Could you carry on the Montessori glossary from the point where it stops?

§ PAGE EXTRACT:
------------------------------

When it comes to a Montessori school, it can be hard to understand some of the terminology used. We have created this Montessori Glossary to better help our parents and prospective parents learn about the Montessori Method.


Absorbent Mind

The natural ability and ease with which the young child, from birth through approximately age 6, learns from his/her environment without conscious effort, naturally and spontaneously.


Casa dei Bambini

In Italian, “Children’s House.” This was the name given the first schools utilizing the Montessori method.


Children’s House

In many Montessori schools, this is the classroom for children ages 3 to 6 years; other schools call the classroom for this age group Casa, preschool, or primary school. 


Choice

Allowing the child to choose to develop skills and deepen knowledge in an activity that has been introduced. This free choice allows the child to bring an enthusiasm to learning that might be extinguished under force.


Concentration

Deep engagement. From a Montessori perspective, concentration is “a consistent activity concentrated on a single work (an exercise on some external object), where the movements of the hands are guided by the mind.” 


Concrete to Abstract

A logical, developmentally appropriate progression that allows the child to come to an abstract understanding of a concept by first encountering and engaging it in a concrete form.


Control of Error

Montessori materials are designed so that the child receives instant feedback as he/she works, allowing them recognize, correct, and learn from mistakes without adult assistance. This puts the control in the hands of the learner, strengthening the child’s self-esteem and self-motivation.


Didactic Materials

Didactic meaning “designed or intended to teach,” these are the specially designed instructional materials—many invented by Maria Montessori—used in Montessori classrooms.


Freedom & Responsibility

The child’s free movements and experiences in an environment that provides discipline through liberty and respect for his rights.  The child is free to act within the limits of purposeful activity.


Grace and Courtesy

The lessons in grace and courtesy are designed to build vital social skills. From the basics of learning how to make an introduction, how to ask for assistance, how to greet a guest, and many more, the child is introduced to foundational skills for a lifetime of healthy relationships.


Guide

Guide is the designated title for the lead teacher in a Montessori classroom. In Montessori education, the role of the instructor is to direct or guide individual children to purposeful activity based upon the instructor’s observation of each child’s readiness. The child develops his own knowledge through hands-on learning with didactic materials he chooses.


Independence

The overcoming of obstacles and dependence on others in his attempt to gain freedom and self-development. Throughout the four planes of development, the child and young adult continually seek to become more independent. It’s as if the child says, “Help me to help myself.” 


Inner Guide

That which enables the child to choose the work which will best assist his development.


Isolation of Difficulty

The concentration of one particular aspect of a task or exercise in order to better understand it. Procedures or movements that might prove troublesome are isolated and taught to the child separately. A task should neither be so hard that it is overwhelming, nor so easy that it is boring.


Montessori

The term may refer to Dr. Maria Montessori, founder of the Montessori Method of education, or the method itself.

------------------------------

(Dataset records)
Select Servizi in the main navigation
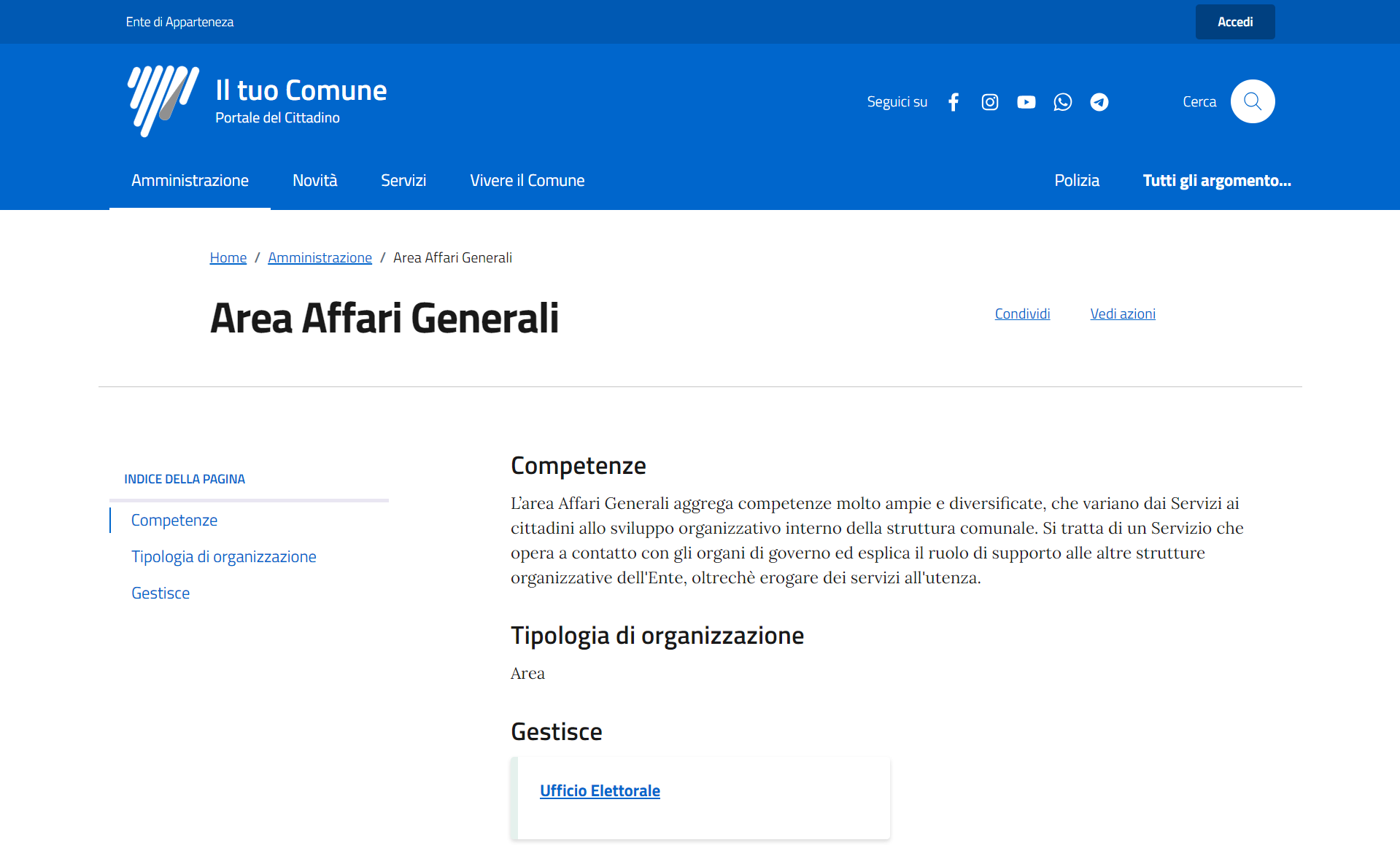The width and height of the screenshot is (1400, 856). 403,181
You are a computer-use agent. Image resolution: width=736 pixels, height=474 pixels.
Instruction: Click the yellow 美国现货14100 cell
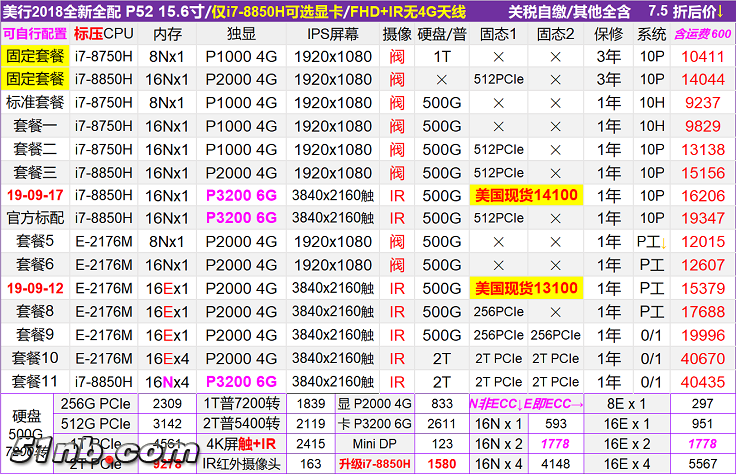[x=525, y=195]
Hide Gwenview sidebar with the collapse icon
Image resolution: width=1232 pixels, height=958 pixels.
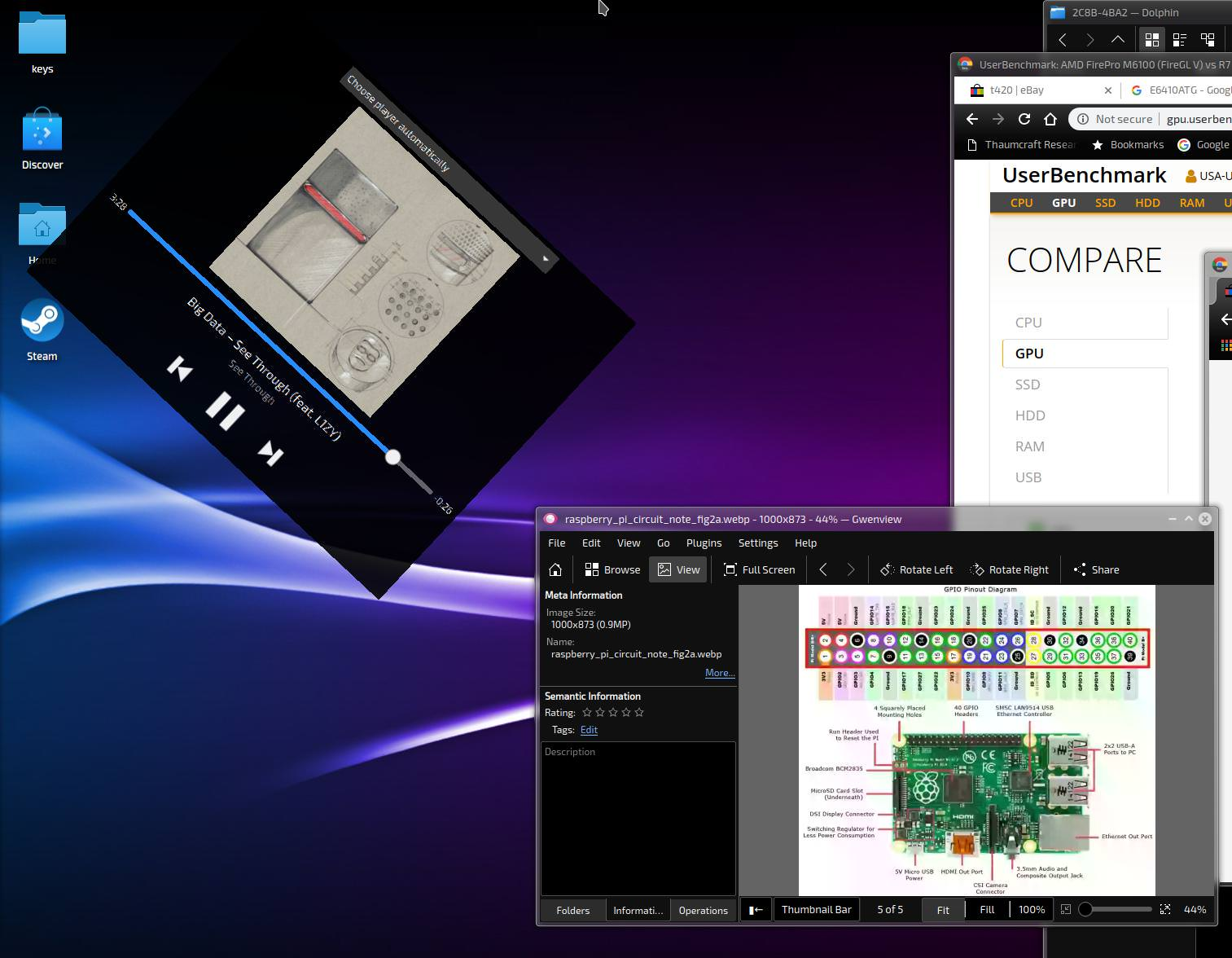756,910
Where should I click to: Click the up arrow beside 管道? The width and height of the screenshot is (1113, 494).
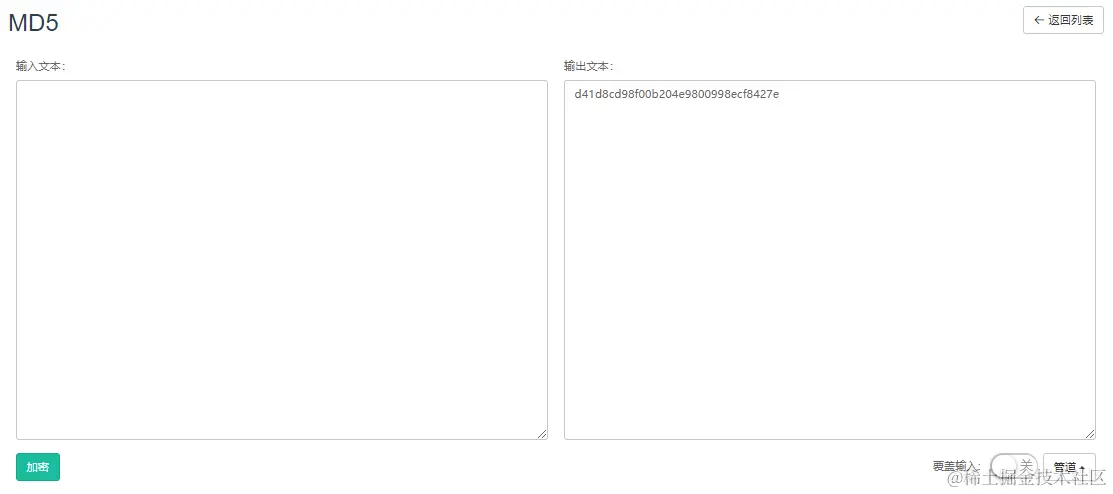click(x=1082, y=468)
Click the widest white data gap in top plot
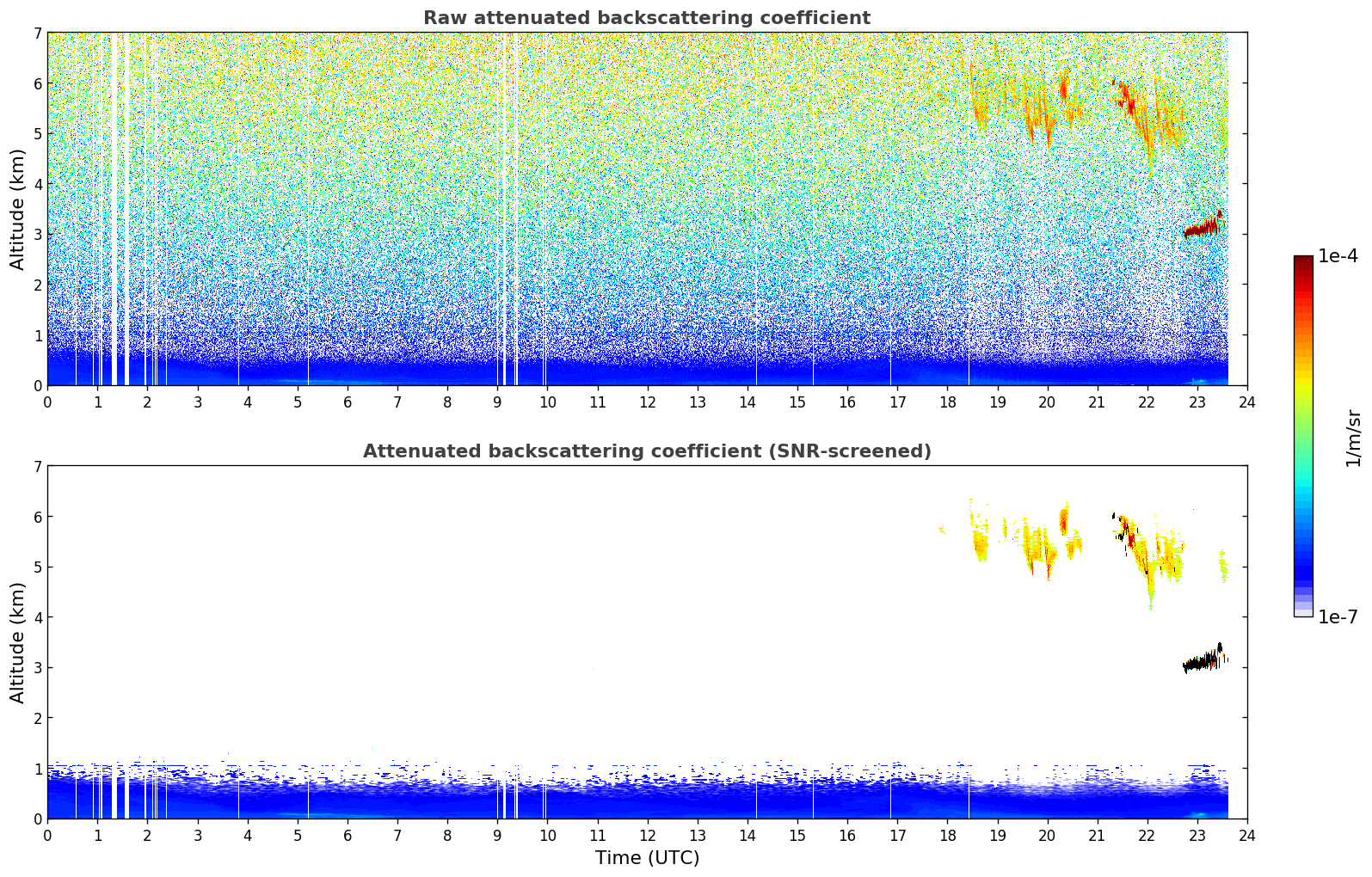 (114, 206)
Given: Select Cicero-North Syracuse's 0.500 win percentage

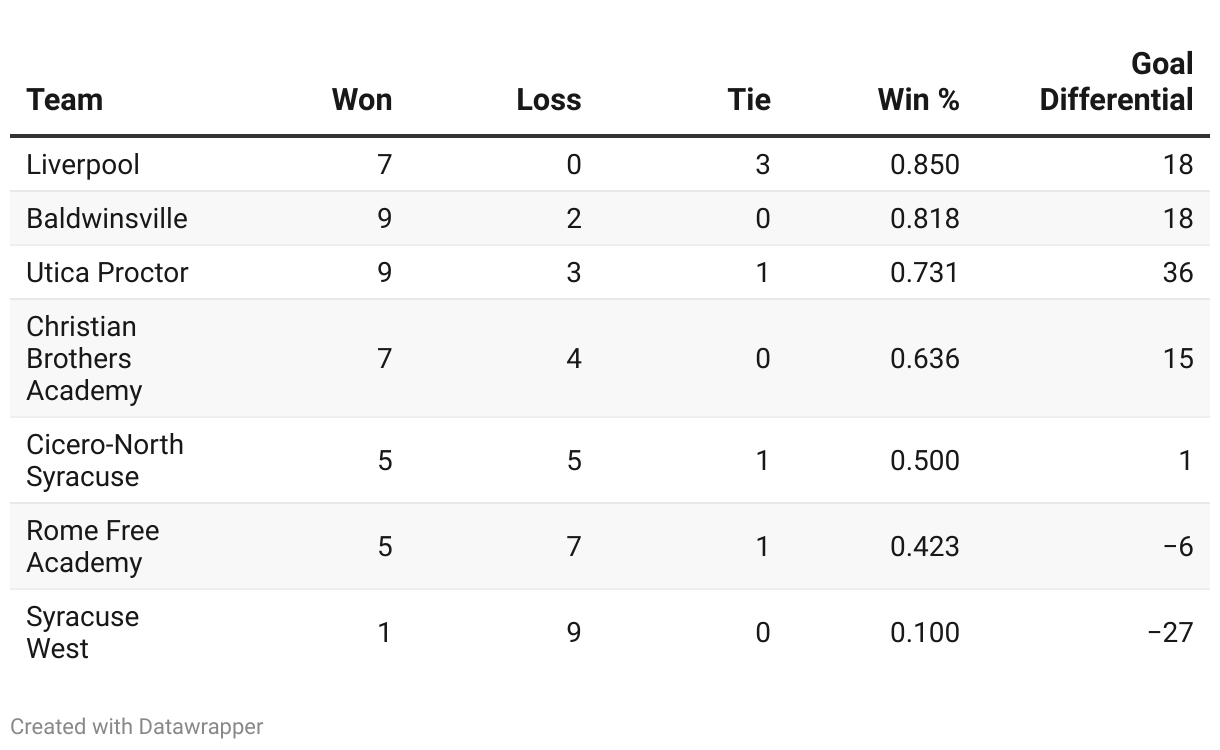Looking at the screenshot, I should pyautogui.click(x=924, y=460).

------------------------------

§ OUTPUT OF THE TASK:
Normalization

A natural or “normal” developmental process is marked by a love of constructive activity, concentration, self-discipline, and joy in accomplishment. Dr. Montessori observed that the normalization process is characteristic of human beings at any age.


Order

The giving of a specific time, location, and meaning to everything in the environment to help the child establish order in his mind and his learning habits.


Planes of Development

Four distinct periods of growth, development, and learning that build on each other as children and youth progress through them: ages 0 – 6 (the period of the “absorbent mind”); 6 – 12 (the period of reasoning and abstraction); 12 – 18 (when youth construct the “social self,” developing moral values and becoming emotionally independent); and 18 – 24 years (when young adults construct an understanding of the self and seek to know their place in the world). 


Points of Interest

Montessori realized that if children spend too much time on a complex task or fail to master necessary details, the exercise ceases to interest them. She suggested that points of interest be interspersed throughout each activity. These points guide the child toward the goal and stimulate repetition and interest by offering immediate feedback, or what Montessori called “control of error.” The child’s performance becomes refined through trial and error, the points of interest acting as signposts along the path to success.


Practical Life

Those exercises through which the child learns to care for himself and his environment. Activities related to self-care, personal hygiene, care of the environment, and grace and courtesy help children learn to work independently, develop concentration, and build self-esteem.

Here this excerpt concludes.